DWARF (5) is standard that specifies a format for describing programs such that debugging is possible. I.e., it provides a way to describe a program so that things like function symbols, global variables etc can be mapped to addresses, stacks can be unwound and so on.

DWARF tries to be both architecture and language agonistic. It can support many different languages, including C and C++ to name the ones I use, at least.

The debugging information entries are contained in the .debug_info section of an object file.

A DWARF blob is a series of Debugging Information Entries (DIEs) that are arranged as a tree flattened in prefix order:

DIE {
    identifying tag;
    attributes = [
        {
            attribute name,
            ... data ...
        },
        ...
    ];
}

The top level DIEs should be Compilation Units (CUs):

For each compilation unit compiled with a DWARF producer, a contribution is made to the .debug_info section of the object file. Each such contribution consists of a compilation unit header ... followed by a single DW_TAG_compile_unit or DW_TAG_partial_unit debugging information entry, together with its children ...

-- DWARF Debugging Information Format, Version 5, February 13, 2017

DIEs can own other DIEs to form a tree structure so that program constructs like block structures can be described:

A variety of needs can be met by permitting a single debugging information entry to "own" an arbitrary number of other debugging entries and by permitting the same debugging information entry to be one of many owned by another debugging information entry. This makes it possible, for example, to describe the static block structure within a source file, to show the members of a structure, union, or class, and to associate declarations with source files or source files with shared object files.

The ownership relationship of debugging information entries is achieved naturally because the debugging information is represented as a tree.

...

The tree itself is represented by flattening it in prefix order.

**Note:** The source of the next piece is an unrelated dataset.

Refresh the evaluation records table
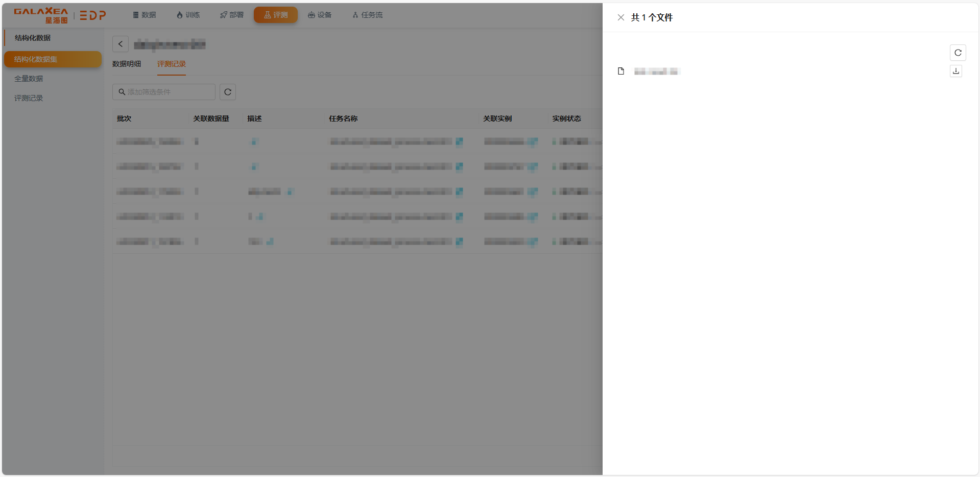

-- DWARF Debugging Information Format, Version 5, February 13, 2017 (emphasis mine)

One should use existing libraries to access DWARF debug information (e.g. libdwarf, used on FreeBSD or libbfd, as used by GNU binutils) and as such the unit header isn't important, but understanding that the structure is a CU DIE followed by children and siblings is important when using some of the APIs (I'm thinking libdwarf here that has functions like dwarf_siblingof(), dwarf_child() etc - I've not looked at libbfd (yet)).

The libdwarf library does have some oddities, for example the _a, _b, etc function suffixes for API upgrades etc. There are other alternatives to libdwarf, including:

  1. libbfd
  2. liblibdw from elfutils
  3. Gimli (written in Rust)..
  4. libelfin (doesn't appear to be in active development - only up for DWARF v4).